Brookfield eyes Australian apartment market
Canadian giant Brookfield is making a push into the London condominium market and expects to eventually control an apartment business in Australia, according to Brookfield Property Group’s New York-based chairman Ric Clark.
“We have yet to make a commitment to build an apartment portfolio in Australia, but I expect at some point that will come,” Clark says.
Brookfield, which has $US225 billion ($320 billion) of assets under management, of which $US123 billion is in real estate, has long had a residential communities and apartments business in the US.
In Britain, Brookfield controls a number of London sites, including Canary Wharf, where about half of the 11 million square feet project will be apartments.
We are always looking for new acquisition opportunities as well. We pursue everything from one-off aquistions to large corporate transactions. It’s a little hard to say exactly where the next one is coming from
“We have identified a void in that (London) market and the need for an institutional owner to come in and build apartments, so we are capitalising on that,” Clark says in an interview from the group’s Brookfield Place office tower in New York, where the group recently completed a major refurbishment.

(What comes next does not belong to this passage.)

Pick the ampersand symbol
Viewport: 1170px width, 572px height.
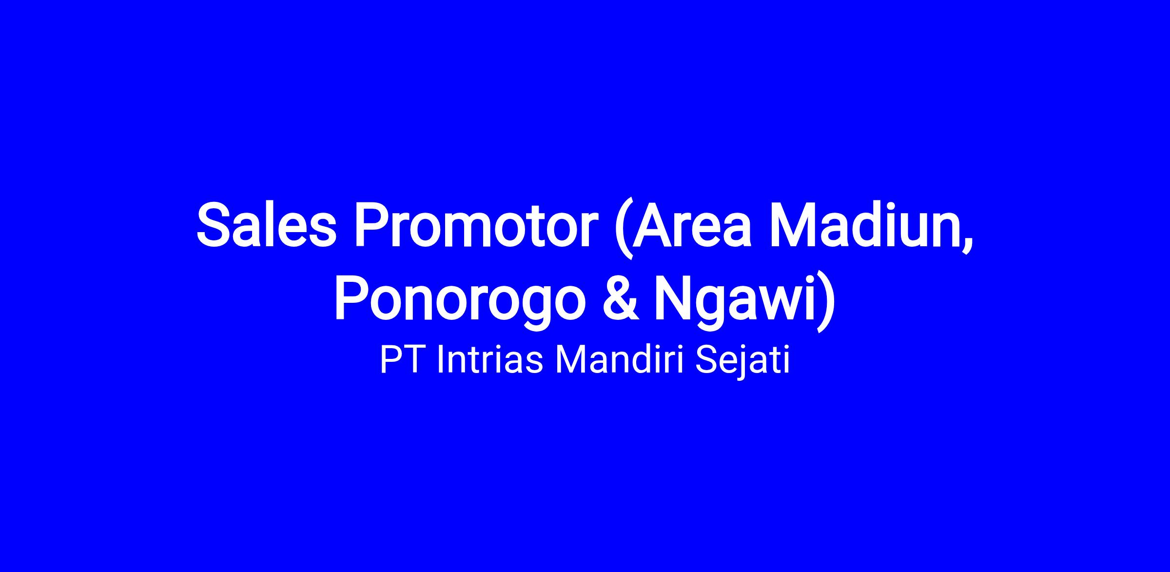[x=621, y=298]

“There would be a huge appetite in London for institutional investment in apartments and I suspect ultimately, there will be in Austraila as well,” Clark says.
So far in Australia, institutional investment in apartments has been thwarted by the consistently low returns.
Despite the residential boom cooling in many global cities, investor interest in apartment development on the back of changing demographics appeared undiminished, he says.
Last month international shopping centre landlord Westfield Corporation said it planned “many thousands” of apartments on or around its US shopping centres and already had approvals for apartments at its London malls, while the $92 billion AustralianSuper said it had poured a further $900 million into a mixed urban regeneration project in London’s King’s Cross.
Later this year, Brookfield expects to start work on its major Sydney project Wynyard Place, with talks under way with potential tenants, Clark says.
“In major cities around the world, assets are trading through replacement cost. Our focus has been on new development, which is why we are very excited about Wynyard.”
Brookfield’s work book has swelled to its largest so far with $US9 billion of development underway, of which $US8 billion is in the office and multi-family sectors.
There would be a huge appetite in London for institutional investment in apartments and I suspect ultimately, there will be in Austraila as well
It is also building seven million square feet of industrial property in the US and Germany.
“We are always looking for new acquisition opportunities as well. We pursue everything from one-off aquistions to large corporate transactions. It’s a little hard to say exactly where the next one is coming from,” Clark says.
The group’s Brookfield Infrastructure Partners is currently locked in a $9 billion takeover battle for Australian ports and rail operator Asciano.
Brookfield has been selling some assets — including a half stake in Melbourne’s Southern Cross office complex sold to Blackstone in December for $675 million — with Clark saying he saw no easing of the demand for real estate investments.
“We have seen no slowdown, and I think that’s true of the world’s most dynamic or resilient cities,” he says.